_WHAT YOU WILL DO_
Put each line of the records below into a JSON list of strings, one string per line, leaving out blank lines.

-- BEGIN EXCERPTED RECORDS --

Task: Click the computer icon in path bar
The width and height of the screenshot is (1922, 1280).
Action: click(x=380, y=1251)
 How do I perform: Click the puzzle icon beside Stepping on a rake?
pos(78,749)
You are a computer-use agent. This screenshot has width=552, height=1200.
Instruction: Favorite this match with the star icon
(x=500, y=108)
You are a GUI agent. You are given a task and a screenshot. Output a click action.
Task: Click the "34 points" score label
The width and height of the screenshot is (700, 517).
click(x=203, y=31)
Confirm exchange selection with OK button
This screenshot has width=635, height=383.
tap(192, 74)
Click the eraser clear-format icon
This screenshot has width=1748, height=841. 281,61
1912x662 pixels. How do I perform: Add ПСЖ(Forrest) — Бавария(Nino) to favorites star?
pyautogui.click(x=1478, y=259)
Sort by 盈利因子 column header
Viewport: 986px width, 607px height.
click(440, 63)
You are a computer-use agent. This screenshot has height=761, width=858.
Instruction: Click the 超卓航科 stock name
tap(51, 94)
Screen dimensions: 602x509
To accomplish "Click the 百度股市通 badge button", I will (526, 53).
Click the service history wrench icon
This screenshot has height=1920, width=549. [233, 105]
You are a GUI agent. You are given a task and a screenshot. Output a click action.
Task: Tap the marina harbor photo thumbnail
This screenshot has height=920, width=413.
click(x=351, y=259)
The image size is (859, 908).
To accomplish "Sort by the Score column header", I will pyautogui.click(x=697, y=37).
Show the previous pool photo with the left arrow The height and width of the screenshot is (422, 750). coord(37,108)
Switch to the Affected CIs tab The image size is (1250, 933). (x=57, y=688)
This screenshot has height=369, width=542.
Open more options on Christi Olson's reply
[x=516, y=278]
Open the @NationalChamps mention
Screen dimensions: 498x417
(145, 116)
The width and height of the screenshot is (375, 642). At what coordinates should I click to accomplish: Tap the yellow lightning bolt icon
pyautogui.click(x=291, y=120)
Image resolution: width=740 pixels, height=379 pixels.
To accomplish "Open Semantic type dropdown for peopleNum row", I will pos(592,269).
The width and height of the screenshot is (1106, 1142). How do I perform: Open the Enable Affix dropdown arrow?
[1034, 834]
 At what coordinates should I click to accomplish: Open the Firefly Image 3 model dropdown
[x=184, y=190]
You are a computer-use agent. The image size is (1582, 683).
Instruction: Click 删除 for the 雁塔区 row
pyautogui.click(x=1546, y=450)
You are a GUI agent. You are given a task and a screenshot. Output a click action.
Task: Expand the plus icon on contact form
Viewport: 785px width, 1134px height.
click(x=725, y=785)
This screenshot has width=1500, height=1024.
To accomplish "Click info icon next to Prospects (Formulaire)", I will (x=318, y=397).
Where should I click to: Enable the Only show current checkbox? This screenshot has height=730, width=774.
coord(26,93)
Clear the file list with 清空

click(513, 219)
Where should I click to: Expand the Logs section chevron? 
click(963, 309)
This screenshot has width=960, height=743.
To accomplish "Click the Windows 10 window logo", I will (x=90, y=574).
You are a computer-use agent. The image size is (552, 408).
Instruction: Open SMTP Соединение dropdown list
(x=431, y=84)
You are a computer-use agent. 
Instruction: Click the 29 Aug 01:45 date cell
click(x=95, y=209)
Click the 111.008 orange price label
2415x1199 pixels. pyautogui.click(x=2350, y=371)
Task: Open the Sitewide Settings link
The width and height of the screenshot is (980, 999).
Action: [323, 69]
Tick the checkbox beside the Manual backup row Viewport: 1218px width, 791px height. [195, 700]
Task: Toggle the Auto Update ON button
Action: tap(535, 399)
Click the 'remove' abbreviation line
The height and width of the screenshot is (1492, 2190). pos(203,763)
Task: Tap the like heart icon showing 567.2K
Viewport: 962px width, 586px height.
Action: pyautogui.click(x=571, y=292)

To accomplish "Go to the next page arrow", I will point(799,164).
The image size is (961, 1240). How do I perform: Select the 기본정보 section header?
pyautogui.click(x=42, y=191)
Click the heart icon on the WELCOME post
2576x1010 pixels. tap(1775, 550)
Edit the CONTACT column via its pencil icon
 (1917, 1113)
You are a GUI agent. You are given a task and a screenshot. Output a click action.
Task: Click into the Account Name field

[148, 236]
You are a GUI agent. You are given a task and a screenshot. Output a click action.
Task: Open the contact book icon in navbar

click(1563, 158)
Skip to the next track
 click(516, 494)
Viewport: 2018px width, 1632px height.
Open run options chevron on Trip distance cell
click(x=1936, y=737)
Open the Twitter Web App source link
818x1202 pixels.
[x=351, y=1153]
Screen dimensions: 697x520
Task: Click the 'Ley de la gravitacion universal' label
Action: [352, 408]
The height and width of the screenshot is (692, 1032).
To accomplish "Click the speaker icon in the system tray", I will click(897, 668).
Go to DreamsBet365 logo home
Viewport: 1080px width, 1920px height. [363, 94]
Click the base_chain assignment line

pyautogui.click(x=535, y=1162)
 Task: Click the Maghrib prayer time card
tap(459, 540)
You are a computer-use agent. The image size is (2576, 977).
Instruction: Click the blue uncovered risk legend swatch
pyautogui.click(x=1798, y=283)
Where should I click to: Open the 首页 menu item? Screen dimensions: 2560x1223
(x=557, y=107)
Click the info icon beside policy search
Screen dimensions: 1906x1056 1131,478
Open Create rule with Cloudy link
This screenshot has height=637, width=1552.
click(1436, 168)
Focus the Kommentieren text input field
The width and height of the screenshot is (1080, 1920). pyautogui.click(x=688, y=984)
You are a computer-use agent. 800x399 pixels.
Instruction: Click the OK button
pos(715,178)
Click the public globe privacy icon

-- END EXCERPTED RECORDS --

_SOLVED PROBLEM_
[
  "Task: Click the computer icon in path bar",
  "The width and height of the screenshot is (1922, 1280).",
  "Action: click(x=380, y=1251)",
  " How do I perform: Click the puzzle icon beside Stepping on a rake?",
  "pos(78,749)",
  "You are a computer-use agent. This screenshot has width=552, height=1200.",
  "Instruction: Favorite this match with the star icon",
  "(x=500, y=108)",
  "You are a GUI agent. You are given a task and a screenshot. Output a click action.",
  "Task: Click the \"34 points\" score label",
  "The width and height of the screenshot is (700, 517).",
  "click(x=203, y=31)",
  "Confirm exchange selection with OK button",
  "This screenshot has width=635, height=383.",
  "tap(192, 74)",
  "Click the eraser clear-format icon",
  "This screenshot has width=1748, height=841. 281,61",
  "1912x662 pixels. How do I perform: Add ПСЖ(Forrest) — Бавария(Nino) to favorites star?",
  "pyautogui.click(x=1478, y=259)",
  "Sort by 盈利因子 column header",
  "Viewport: 986px width, 607px height.",
  "click(440, 63)",
  "You are a computer-use agent. This screenshot has height=761, width=858.",
  "Instruction: Click the 超卓航科 stock name",
  "tap(51, 94)",
  "Screen dimensions: 602x509",
  "To accomplish \"Click the 百度股市通 badge button\", I will (526, 53).",
  "Click the service history wrench icon",
  "This screenshot has height=1920, width=549. [233, 105]",
  "You are a GUI agent. You are given a task and a screenshot. Output a click action.",
  "Task: Tap the marina harbor photo thumbnail",
  "This screenshot has height=920, width=413.",
  "click(x=351, y=259)",
  "The image size is (859, 908).",
  "To accomplish \"Sort by the Score column header\", I will pyautogui.click(x=697, y=37).",
  "Show the previous pool photo with the left arrow The height and width of the screenshot is (422, 750). coord(37,108)",
  "Switch to the Affected CIs tab The image size is (1250, 933). (x=57, y=688)",
  "This screenshot has height=369, width=542.",
  "Open more options on Christi Olson's reply",
  "[x=516, y=278]",
  "Open the @NationalChamps mention",
  "Screen dimensions: 498x417",
  "(145, 116)",
  "The width and height of the screenshot is (375, 642). At what coordinates should I click to accomplish: Tap the yellow lightning bolt icon",
  "pyautogui.click(x=291, y=120)",
  "Image resolution: width=740 pixels, height=379 pixels.",
  "To accomplish \"Open Semantic type dropdown for peopleNum row\", I will pos(592,269).",
  "The width and height of the screenshot is (1106, 1142). How do I perform: Open the Enable Affix dropdown arrow?",
  "[1034, 834]",
  " At what coordinates should I click to accomplish: Open the Firefly Image 3 model dropdown",
  "[x=184, y=190]",
  "You are a computer-use agent. The image size is (1582, 683).",
  "Instruction: Click 删除 for the 雁塔区 row",
  "pyautogui.click(x=1546, y=450)",
  "You are a GUI agent. You are given a task and a screenshot. Output a click action.",
  "Task: Expand the plus icon on contact form",
  "Viewport: 785px width, 1134px height.",
  "click(x=725, y=785)",
  "This screenshot has width=1500, height=1024.",
  "To accomplish \"Click info icon next to Prospects (Formulaire)\", I will (x=318, y=397).",
  "Where should I click to: Enable the Only show current checkbox? This screenshot has height=730, width=774.",
  "coord(26,93)",
  "Clear the file list with 清空",
  "click(513, 219)",
  "Where should I click to: Expand the Logs section chevron? ",
  "click(963, 309)",
  "This screenshot has width=960, height=743.",
  "To accomplish \"Click the Windows 10 window logo\", I will (x=90, y=574).",
  "You are a computer-use agent. The image size is (552, 408).",
  "Instruction: Open SMTP Соединение dropdown list",
  "(x=431, y=84)",
  "You are a computer-use agent. ",
  "Instruction: Click the 29 Aug 01:45 date cell",
  "click(x=95, y=209)",
  "Click the 111.008 orange price label",
  "2415x1199 pixels. pyautogui.click(x=2350, y=371)",
  "Task: Open the Sitewide Settings link",
  "The width and height of the screenshot is (980, 999).",
  "Action: [323, 69]",
  "Tick the checkbox beside the Manual backup row Viewport: 1218px width, 791px height. [195, 700]",
  "Task: Toggle the Auto Update ON button",
  "Action: tap(535, 399)",
  "Click the 'remove' abbreviation line",
  "The height and width of the screenshot is (1492, 2190). pos(203,763)",
  "Task: Tap the like heart icon showing 567.2K",
  "Viewport: 962px width, 586px height.",
  "Action: pyautogui.click(x=571, y=292)",
  "To accomplish \"Go to the next page arrow\", I will point(799,164).",
  "The image size is (961, 1240). How do I perform: Select the 기본정보 section header?",
  "pyautogui.click(x=42, y=191)",
  "Click the heart icon on the WELCOME post",
  "2576x1010 pixels. tap(1775, 550)",
  "Edit the CONTACT column via its pencil icon",
  " (1917, 1113)",
  "You are a GUI agent. You are given a task and a screenshot. Output a click action.",
  "Task: Click into the Account Name field",
  "[148, 236]",
  "You are a GUI agent. You are given a task and a screenshot. Output a click action.",
  "Task: Open the contact book icon in navbar",
  "click(1563, 158)",
  "Skip to the next track",
  " click(516, 494)",
  "Viewport: 2018px width, 1632px height.",
  "Open run options chevron on Trip distance cell",
  "click(x=1936, y=737)",
  "Open the Twitter Web App source link",
  "818x1202 pixels.",
  "[x=351, y=1153]",
  "Screen dimensions: 697x520",
  "Task: Click the 'Ley de la gravitacion universal' label",
  "Action: [352, 408]",
  "The height and width of the screenshot is (692, 1032).",
  "To accomplish \"Click the speaker icon in the system tray\", I will click(897, 668).",
  "Go to DreamsBet365 logo home",
  "Viewport: 1080px width, 1920px height. [363, 94]",
  "Click the base_chain assignment line",
  "pyautogui.click(x=535, y=1162)",
  " Task: Click the Maghrib prayer time card",
  "tap(459, 540)",
  "You are a computer-use agent. The image size is (2576, 977).",
  "Instruction: Click the blue uncovered risk legend swatch",
  "pyautogui.click(x=1798, y=283)",
  "Where should I click to: Open the 首页 menu item? Screen dimensions: 2560x1223",
  "(x=557, y=107)",
  "Click the info icon beside policy search",
  "Screen dimensions: 1906x1056 1131,478",
  "Open Create rule with Cloudy link",
  "This screenshot has height=637, width=1552.",
  "click(1436, 168)",
  "Focus the Kommentieren text input field",
  "The width and height of the screenshot is (1080, 1920). pyautogui.click(x=688, y=984)",
  "You are a computer-use agent. 800x399 pixels.",
  "Instruction: Click the OK button",
  "pos(715,178)",
  "Click the public globe privacy icon"
]